Monday, October 5, 2009

Book Review: How to Talk to a Widower

Title How to Talk to a Widower
Author Jonathan Tropper
Genre Literary Fiction
Category Women's Fiction
Rating A+

Summary Doug Parker is 29 and his beautiful, slightly-older 40-year-old, wife dies tragically. He spends a year in mourning (of the sleeping and drinking copiously variety) and then, after some pushing and shoving by his sister, gets back in the saddle. And did I mention that Doug is also the proud step-father to a grief-stricken 16 y.o. son Russ, who is channelling said grief into rage and marijuana?

First Line "Russ is stoned. You can see it in the whites of his eyes, which are actually more of a glazed pink under the flickering yellow porch light, in the dark discs of his dilated pupils, in the way his eyelids hang sluggishly at half-mast, and in the careless manner in which he leans nonchalantly against the pissed-off cop that is propping him up at my front door, like they're drinking buddies staggering out into the night after last call."

Review I cannot review this book. I can simply say that this book made me laugh and cry copiously. And, immediately after finishing, I wanted to start it all over again. Also, I've bought one of Tropper's other novels (just the first of many).

Read.

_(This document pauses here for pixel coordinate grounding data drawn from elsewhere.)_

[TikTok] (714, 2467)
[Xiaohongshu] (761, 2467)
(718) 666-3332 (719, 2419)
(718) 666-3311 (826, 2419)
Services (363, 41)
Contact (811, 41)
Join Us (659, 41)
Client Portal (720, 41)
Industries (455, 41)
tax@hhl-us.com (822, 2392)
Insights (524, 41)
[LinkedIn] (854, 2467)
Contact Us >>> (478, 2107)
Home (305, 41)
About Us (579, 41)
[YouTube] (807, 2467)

This. Book.

Here's one of the sections that made me laugh:

[Backstory: He's waiting for a first date to return from running one of her two sons to the ER for a stomach virus and is looking for a bathroom]

"The hall bathroom is full of bath toys, and there's a strange, donut-shaped contraption on the toilet seat, ostensibly to keep the boys from falling in when they're crapping, and it doesn't look terribly sanitary so I decide to use [the date's] bathroom, which could be construed as an invasion of privacy, but I've mopped the puke off her floors and I'm baby-sitting her [other] son, so we've got to be past all of that, right? Besides, she specifically told me to make myself at home, and at home I don't crap on a plastic piss-stained hemorrhoid donut with Cookie Monster smiling creepily up at me like a puppet with a bathroom fettish," (p. 226).

Even if that didn't seem funny, Read. This. Book.

Recommendation Fans of smartly-written novels by other beautifully-sarcastic guys such as Jonathan Franzen and Joshua Ferris.

1 comment:

Holly (2 Kids and Tired) said...

Thanks for stopping by! This one sounds hysterical.